しかし、『白磁』や『赤絵』のみで、『染付』は弟子のひとりであった『仁阿弥道八』が初めて完成させたのです。


天保年間(1830~1843)に『塩野熊吉郎』が有田より持ち帰りし技術により、『仁阿弥道八』が文化9(1812)年に染付磁器の焼成に成功しました。

これにより、五条坂を中心に『京焼染付』の黄金期がスタートするのです。


続くところ・・・『初代清風与平』が文政10(1827)年頃より、他にも熊吉郎の子である『宮田亀寿』や『和気亀亭』等と染付磁器の陶工が現れ活躍するのですが・・・


この、『磁器』というものを京都に先駆けて成功させていた『瀬戸染付』の地である瀬戸からのご縁の工人がひとり。


『加藤幹山』


のちに、『幹山伝七』という名で世に知られる名工です。




幹山 青華盃① (5)-1.JPG


『馬上杯』形で、洋酒用の舶来品からのイメージも感じさせます。


染付の発色も、形状も抜群です。


他の部分もアップで見てまいりましょう。



幹山 青華盃① (7)-1.JPG



幹山 青華盃① (8)-1.JPG


上から。


幹山 青華盃① (9)-1.JPG


このように、途中で絵付けの区切りがあるのは、どうしても絵付けの筆が入る部分までしか描けなかったからです。


幹山 青華盃① (10)-1.JPG


『幹山』銘



『加藤幹山』は、瀬戸の出身で、湖東焼にも参画し染付磁器の確かな技術をもつ名工です。
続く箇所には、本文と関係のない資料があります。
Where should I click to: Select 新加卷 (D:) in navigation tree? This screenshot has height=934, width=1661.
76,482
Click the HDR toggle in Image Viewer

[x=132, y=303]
湖東焼は、三代六兵衛や幹山などを招聘し、彦根藩窯として磁器焼成を行ったお庭窯です。


文久3(1863)年に彦根から京都に戻り、製作を開始し・・・明治からは海外の万博向けの作品にも展開しました。

その頃には『幹山伝七』と名を変えて活躍されております。



幹山 青華盃① (1)-1.JPG


幹山 青華盃① (2)-1.JPG


共箱です。


明治以降の、海外を意識したものと違い・・・この頃の純粋な、『染付作品』たちに、とても親近感を覚えます。

永楽保全や和全、ともまた違う・・・五条坂の京染付には、独時の風合いがあり・・・同時代で切磋琢磨した染付のセンスの差を楽しむのが、愉しいのです。


DSC07528-1.JPG



文政4(1821)~明治23(1890)年

尾張(愛知県)瀬戸生まれ。

加藤孝兵衛の3男で幼名,繁次郎といいます(のち孝兵衛を襲名)

彦根藩の招きにより,安政4(1857)~文久2(1862)年湖東焼で作陶を行う。

同年京都東山に移り,慶応年間(1865~68)清水に丸窯を築き,磁器製造を始める。

文久3年,幹山松雲亭と号し,明治に入り,幹山伝七を名乗った。

明治5(1872)年京都府から「職業出精ノ者」として表彰,同8年,京都府勧業場御用掛に任命される。

国内の博覧会をはじめ,パリ,シドニー,アムステルダムの万国博覧会でも幾多の賞を受ける。

明治3年ごろから指導を受けたワグナーの影響により,西洋絵具の試用,石炭窯による磁器焼成など京焼に新しい動きをもたらした。